Nimier était un « sauteur », selon cette classification. Il n’est donc pas étonnant que Bouclier ait eu envie de le « biographier ».
Essayons de collecter les passions successives ou simultanées de Roger Nimier : la littérature en général, les « Hussards » et les mousquetaires, la maison Gallimard, Bernanos ( Le Grand d’Espagne), la Collaboration et la dernière guerre (Le hussard bleu), les mousquetaires (D’Artagnan amoureux), les plus grands écrivains d’avant-guerre (Chardonne, Morand, Fraigneau, par exemple), l’alcool (cela ne lui a pas réussi), les femmes (cela lui a plutôt réussi, la chronique et la critique journalistiques (Arts, La Parisienne, etc.), la politique, les voitures puissantes et rapides (hélas !), Céline (« Donnez à Céline le prix Nobel ») les bandes dessinées d’Hergé…
Toute la vie de Nimier est résumée en 90 pages dans cette épatante petite biographie de Bouclier, ce qui, en soi, reste une performance, quand il s’agit de raconter la vie d’un « sauteur », si brillant, de surcroît.
La synthèse est parfaite, mais elle est forcément moins complète que la biographie rédigée par Marc Dambre, qui reste le spécialiste numéro un de Nimier.
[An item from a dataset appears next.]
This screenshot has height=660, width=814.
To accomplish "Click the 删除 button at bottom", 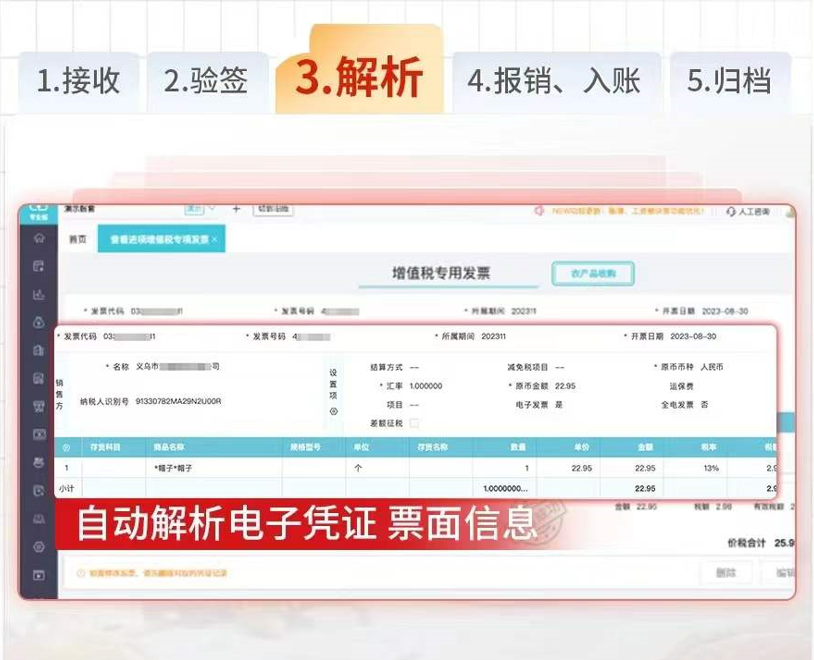I will pyautogui.click(x=725, y=573).
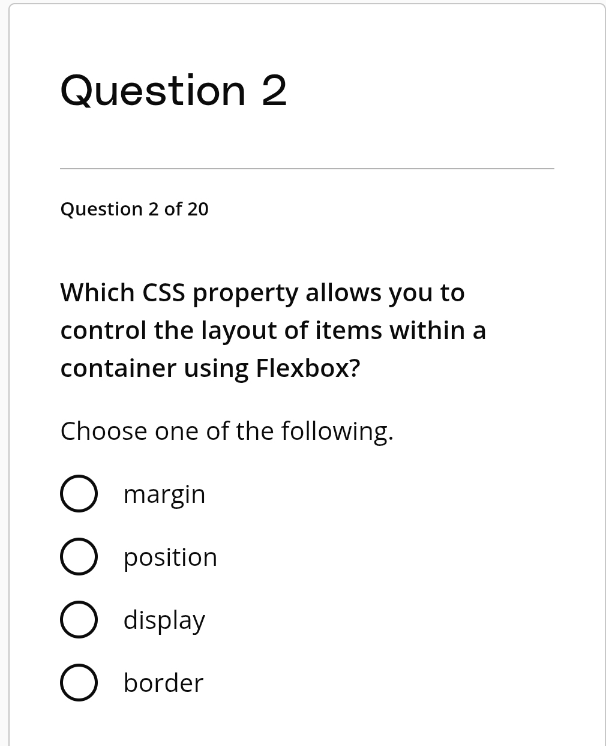The width and height of the screenshot is (606, 746).
Task: Click the 'display' answer label text
Action: 164,620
Il lui a en effet fallu près de 700 pages pour raconter « son » Roger Nimier, Hussard du demi-siècle. Le travail de Bouclier sera sans doute davantage lu, mais par un public moins érudit, moins axé sur la littérature du XXe siècle.
Toutefois il y a tellement d’entrées pour pénétrer dans la vie et dans l’œuvre de Nimier (disparu pourtant à 36 ans seulement) ! Il y a tellement d’intellectuels, d’écrivains ou simplement de lecteurs, pour se recommander de Nimier, pour l’apprécier, pour se repaître des anecdotes qui ont composé sa vie !
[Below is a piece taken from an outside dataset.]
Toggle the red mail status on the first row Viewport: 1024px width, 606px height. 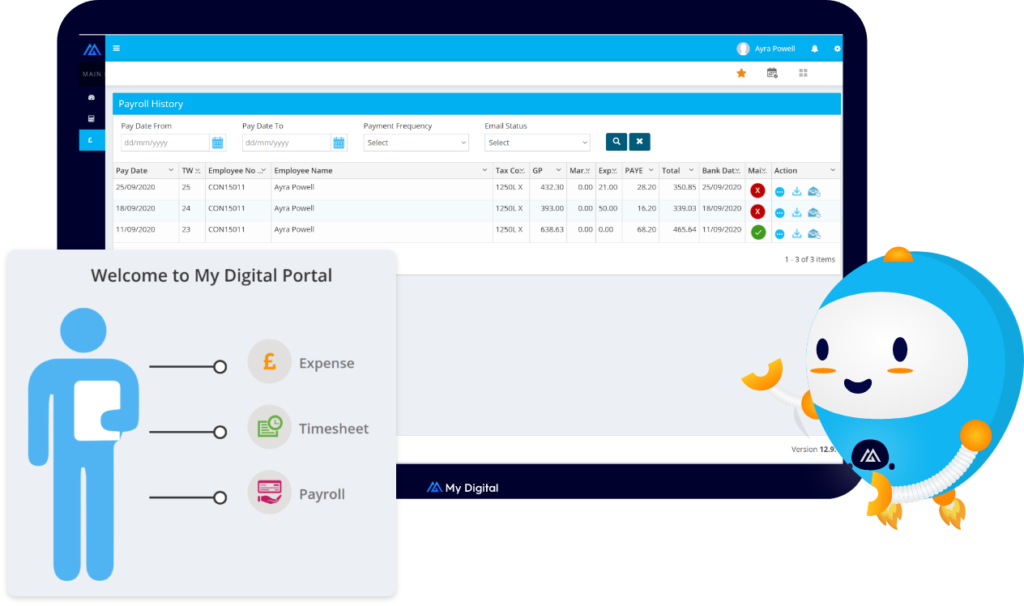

J’aurais aimé moi aussi le rencontrer, ainsi que ses amis Blondin, Laurent, Haedens, Millau, Déon, Hecquet, Chardonne, Gallimard etc. Hélas il a trouvé la mort à une date où moi-même je n’étais pas encore né !
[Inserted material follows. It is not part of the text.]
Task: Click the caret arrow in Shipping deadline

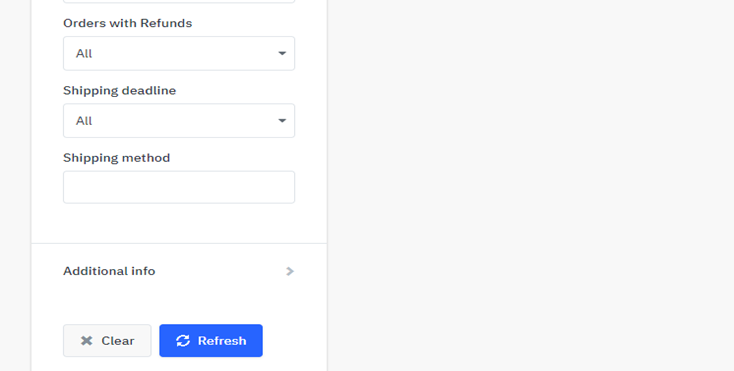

J’aurais voulu pouvoir accompagner Geneviève Dormann dans leurs périples, même si les blagues que lui faisait Nimier étaient parfois assez vachardes. Lisez ou relisez le grand entretien que Geneviève Dormann avait donné à Bergeron, et qui a été publié chez Dualpha en 2015 (Geneviève Dormann, la petite sœur des Hussards). Mais lisez ou relisez aussi L’Histoire égoïste de Jacques Laurent, Au galop des Hussards, de Christian Millau, Mes arches de Noé de Déon, Mon après-guerre de Brigneau, la correspondance Nimier-Chardonne, les ouvrages du critique belge Pol Vandromme etc.
J’aimerais avoir trente ans de moins, et lire, pour la première fois, ces récits, ces souvenirs, ces témoignages.
Cette biographie de Thierry Bouclier est particulièrement précieuse aussi pour sa dernière partie, Le mythe éternel. Dans ces quatre courts chapitres, Bouclier évoque le mythe des Hussards, et spécialement le souvenir de Nimier. Nimier a eu des admirateurs, mais aussi des imitateurs, des disciples, voire des contempteurs.
Je me permets de signaler aussi l’intérêt des annexes : les jugements sur Nimier, les jugements littéraires de Nimier, les meilleures citations de Nimier.
Pour que cette bio soit parfaite, il ne manque qu’une chose, devinez laquelle ? Il manque un index des noms cités ! J’en signalais l’importance, l’intérêt, au tout début de ma critique. Pour rédiger la présente critique, je voulais par exemple rappeler les liens personnels entre Gallimard et Nimier, les farces que Nimier lui avait joués. Sans index, même pour une bio de cent pages, vous n’imaginez pas le temps qu’on perd à rechercher les références.
Nimier et tous les Hussards, c’est une aventure littéraire d’une confondante modernité, c’est pourquoi la génération de la jeune droite littéraire d’aujourd’hui doit s’y plonger à son tour.
Madeleine Cruz
Le comte de Gobineau, « fils de roi », par Jacques Bressler, 175 pages, Synthèse & Déterna éditeurs, La « Bio Collection », 2025, 20€.
Jacques Cartier, le découvreur du Canada, par Rémi Tremblay, 150 pages, Synthèse & Déterna éditeurs, La « Bio Collection », 2025, 20€.
Nimier, par Thierry Bouclier, Lif éditeur, collection « Qui suis-je ? », 126 pages, 15€.